# WORK REQUIRED
Word for word, repeat each record that follows.
____ TASK MATERIAL
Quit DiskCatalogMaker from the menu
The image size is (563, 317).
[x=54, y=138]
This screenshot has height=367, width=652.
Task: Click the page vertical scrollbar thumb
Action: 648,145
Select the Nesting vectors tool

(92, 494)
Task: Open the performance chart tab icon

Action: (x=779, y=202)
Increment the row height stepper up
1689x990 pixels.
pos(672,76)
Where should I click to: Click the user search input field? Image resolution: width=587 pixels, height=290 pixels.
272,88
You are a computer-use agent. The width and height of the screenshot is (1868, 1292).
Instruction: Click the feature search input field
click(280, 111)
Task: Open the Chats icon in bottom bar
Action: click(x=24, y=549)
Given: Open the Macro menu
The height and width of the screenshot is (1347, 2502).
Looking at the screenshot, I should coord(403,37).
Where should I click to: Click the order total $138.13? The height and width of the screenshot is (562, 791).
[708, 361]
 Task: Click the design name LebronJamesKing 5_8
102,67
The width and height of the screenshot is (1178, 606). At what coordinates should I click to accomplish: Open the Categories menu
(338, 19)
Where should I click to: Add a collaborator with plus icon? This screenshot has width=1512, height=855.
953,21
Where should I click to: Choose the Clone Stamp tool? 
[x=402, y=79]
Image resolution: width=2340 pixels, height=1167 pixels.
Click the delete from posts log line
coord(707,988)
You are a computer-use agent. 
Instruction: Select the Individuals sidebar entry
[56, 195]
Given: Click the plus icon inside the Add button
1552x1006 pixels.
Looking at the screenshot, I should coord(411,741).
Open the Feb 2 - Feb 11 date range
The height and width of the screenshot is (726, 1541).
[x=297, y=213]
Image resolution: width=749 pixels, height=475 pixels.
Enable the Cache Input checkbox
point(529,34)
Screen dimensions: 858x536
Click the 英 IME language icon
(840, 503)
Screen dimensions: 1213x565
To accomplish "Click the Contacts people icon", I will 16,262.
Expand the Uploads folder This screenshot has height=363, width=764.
________
# WRITTEN RESPONSE
Quit DiskCatalogMaker from the menu
The image size is (563, 317).
[x=54, y=138]
This screenshot has height=367, width=652.
Task: Click the page vertical scrollbar thumb
Action: 648,145
Select the Nesting vectors tool

(92, 494)
Task: Open the performance chart tab icon

Action: (x=779, y=202)
Increment the row height stepper up
1689x990 pixels.
pos(672,76)
Where should I click to: Click the user search input field? Image resolution: width=587 pixels, height=290 pixels.
272,88
You are a computer-use agent. The width and height of the screenshot is (1868, 1292).
Instruction: Click the feature search input field
click(280, 111)
Task: Open the Chats icon in bottom bar
Action: click(x=24, y=549)
Given: Open the Macro menu
The height and width of the screenshot is (1347, 2502).
Looking at the screenshot, I should coord(403,37).
Where should I click to: Click the order total $138.13? The height and width of the screenshot is (562, 791).
[708, 361]
 Task: Click the design name LebronJamesKing 5_8
102,67
The width and height of the screenshot is (1178, 606). At what coordinates should I click to accomplish: Open the Categories menu
(338, 19)
Where should I click to: Add a collaborator with plus icon? This screenshot has width=1512, height=855.
953,21
Where should I click to: Choose the Clone Stamp tool? 
[x=402, y=79]
Image resolution: width=2340 pixels, height=1167 pixels.
Click the delete from posts log line
coord(707,988)
You are a computer-use agent. 
Instruction: Select the Individuals sidebar entry
[56, 195]
Given: Click the plus icon inside the Add button
1552x1006 pixels.
Looking at the screenshot, I should coord(411,741).
Open the Feb 2 - Feb 11 date range
The height and width of the screenshot is (726, 1541).
[x=297, y=213]
Image resolution: width=749 pixels, height=475 pixels.
Enable the Cache Input checkbox
point(529,34)
Screen dimensions: 858x536
Click the 英 IME language icon
(840, 503)
Screen dimensions: 1213x565
To accomplish "Click the Contacts people icon", I will 16,262.
Expand the Uploads folder This screenshot has height=363, width=764.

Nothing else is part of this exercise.